Mais l'heure n'est plus à la bataille qui a été gagnée. L'heure est à la projection dans notre avenir en commun. 

D'ailleurs, à ce sujet... Laoth et moi portons désormais à notre main gauche le plus magnifique des signes de notre engagement. Une promesse que l'on s'est faite un beau jour venteux mais ensoleillé, cheveux flottant face à la mer. Celle de s'épouser. 

Nous nous imaginons dans un avenir quasi certains, à s'aimer, à grandir ensemble, à travailler main dans la main et qui sait, peut-être bien à devenir mamans. Tout cela nous semble si tangible que c'est presque comme si c'était déjà accompli. 

Reprenons le cours de la vie normale telle qu'elle peut l'être dans une famille comme la nôtre. Nous nous sommes présentés dans les munchs locaux et nous nous sommes fait de nouvelles connaissances. Nous avons un nouveau projet de site Web pour ce groupe qui est en train de se créer. J'ai retrouvé de vieux amis et alliés et on a passé de longues heures à rattraper le temps perdu. 

Dans un autre registre, je passe les premiers examens d'une énième licence, ce coup-ci de développement web. A ce sujet, je compte sur papa mais aussi sur un certain Aurélien qu'il connaît bien pour l'avoir reçu chez lui pour me coacher pendant ma semaine de composition de projet.

Ça a plutôt bien commencé. Ce premier jour, j'ai produit malgré la fatigue d'un week-end chargé plusieurs livrables pour mon projet et je n'ai passé que quelques heures à jouer sur ma console pour me détendre avant de me poser dans le lit pour écrire ce texte. Que j'ai écrit avec toute ma résilience, à laquelle je fais désormais toute confiance. On se remet de tout, à moins d'en crever.

Quant aux clowns tristes qui nous ont poussé à porter plainte contre eux, sous prétexte d'avoir été bannis d'un tchat, ils nous paraissent désormais bien petits comparés à la dureté de la vie.
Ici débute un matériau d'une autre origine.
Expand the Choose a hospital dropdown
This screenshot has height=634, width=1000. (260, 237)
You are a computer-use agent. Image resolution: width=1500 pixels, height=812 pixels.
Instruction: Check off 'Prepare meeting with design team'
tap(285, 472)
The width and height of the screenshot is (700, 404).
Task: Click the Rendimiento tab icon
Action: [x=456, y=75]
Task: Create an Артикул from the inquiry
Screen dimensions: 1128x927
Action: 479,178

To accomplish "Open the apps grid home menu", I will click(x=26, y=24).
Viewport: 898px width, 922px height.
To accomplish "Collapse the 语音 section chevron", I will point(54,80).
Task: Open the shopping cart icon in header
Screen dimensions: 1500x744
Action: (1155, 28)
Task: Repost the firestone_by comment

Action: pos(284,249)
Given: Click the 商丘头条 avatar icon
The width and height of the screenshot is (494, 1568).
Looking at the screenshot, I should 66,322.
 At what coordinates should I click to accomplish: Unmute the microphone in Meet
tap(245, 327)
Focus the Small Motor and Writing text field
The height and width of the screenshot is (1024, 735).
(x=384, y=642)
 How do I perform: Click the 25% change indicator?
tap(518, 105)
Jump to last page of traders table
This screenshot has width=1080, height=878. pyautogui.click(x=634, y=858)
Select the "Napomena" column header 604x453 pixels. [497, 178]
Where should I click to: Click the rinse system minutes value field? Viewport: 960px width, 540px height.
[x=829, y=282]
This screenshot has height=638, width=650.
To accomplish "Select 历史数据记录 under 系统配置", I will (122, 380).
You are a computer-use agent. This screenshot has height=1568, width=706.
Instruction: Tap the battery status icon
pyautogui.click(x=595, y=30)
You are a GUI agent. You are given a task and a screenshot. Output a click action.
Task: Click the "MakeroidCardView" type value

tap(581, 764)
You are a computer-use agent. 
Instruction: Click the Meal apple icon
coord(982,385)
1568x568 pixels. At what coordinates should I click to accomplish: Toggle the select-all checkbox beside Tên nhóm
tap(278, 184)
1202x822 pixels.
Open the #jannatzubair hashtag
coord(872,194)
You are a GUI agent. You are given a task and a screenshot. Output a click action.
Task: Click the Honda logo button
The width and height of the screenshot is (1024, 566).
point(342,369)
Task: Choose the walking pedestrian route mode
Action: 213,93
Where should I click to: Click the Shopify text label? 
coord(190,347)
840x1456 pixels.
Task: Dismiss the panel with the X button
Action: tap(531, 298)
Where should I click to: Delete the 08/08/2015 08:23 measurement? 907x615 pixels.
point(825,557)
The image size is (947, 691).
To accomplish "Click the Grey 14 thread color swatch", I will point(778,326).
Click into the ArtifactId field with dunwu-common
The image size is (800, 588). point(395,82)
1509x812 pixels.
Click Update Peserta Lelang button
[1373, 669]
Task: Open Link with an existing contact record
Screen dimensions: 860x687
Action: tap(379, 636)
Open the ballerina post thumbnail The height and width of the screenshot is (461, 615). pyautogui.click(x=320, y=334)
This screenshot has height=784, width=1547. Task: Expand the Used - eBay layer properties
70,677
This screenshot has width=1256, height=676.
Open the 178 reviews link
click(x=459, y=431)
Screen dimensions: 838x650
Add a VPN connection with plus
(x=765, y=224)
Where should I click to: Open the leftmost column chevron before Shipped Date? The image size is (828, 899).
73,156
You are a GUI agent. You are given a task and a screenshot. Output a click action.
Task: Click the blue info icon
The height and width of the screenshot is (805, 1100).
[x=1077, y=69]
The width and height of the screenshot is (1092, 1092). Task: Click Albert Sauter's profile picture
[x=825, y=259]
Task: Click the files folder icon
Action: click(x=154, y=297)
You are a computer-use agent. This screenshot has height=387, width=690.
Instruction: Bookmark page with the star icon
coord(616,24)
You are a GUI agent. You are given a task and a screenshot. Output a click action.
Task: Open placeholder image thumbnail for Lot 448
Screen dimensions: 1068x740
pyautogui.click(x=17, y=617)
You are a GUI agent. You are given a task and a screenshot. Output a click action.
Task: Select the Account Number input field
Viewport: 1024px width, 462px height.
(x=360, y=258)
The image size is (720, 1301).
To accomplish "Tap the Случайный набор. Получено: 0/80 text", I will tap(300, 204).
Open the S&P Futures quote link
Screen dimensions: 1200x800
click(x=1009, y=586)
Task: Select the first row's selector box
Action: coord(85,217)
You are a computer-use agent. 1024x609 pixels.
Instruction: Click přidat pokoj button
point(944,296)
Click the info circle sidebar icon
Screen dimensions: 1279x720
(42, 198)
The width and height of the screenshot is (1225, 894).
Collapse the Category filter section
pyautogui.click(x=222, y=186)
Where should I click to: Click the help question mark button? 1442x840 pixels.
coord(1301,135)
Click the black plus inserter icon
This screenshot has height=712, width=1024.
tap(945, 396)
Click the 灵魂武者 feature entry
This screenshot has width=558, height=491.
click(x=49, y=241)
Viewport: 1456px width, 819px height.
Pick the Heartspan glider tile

Ont-ils seulement été réels ? Ils le sauront bien assez tôt en recevant leurs convocations devant OPJ.

Si je devais résumer ce que j'ai écrit, je me contenterai de dire ceci : il est grand temps que la peur change de camp.

Je continuerai à me battre pour une communauté saine en laquelle je crois, qui favorise les rencontres et les échanges. C'est un peu ma vocation, me battre. Pour moi comme pour les autres. Alors, puisqu'il faut y aller, je me dévoue encore une fois. La fleur au fusil et la bague au doigt.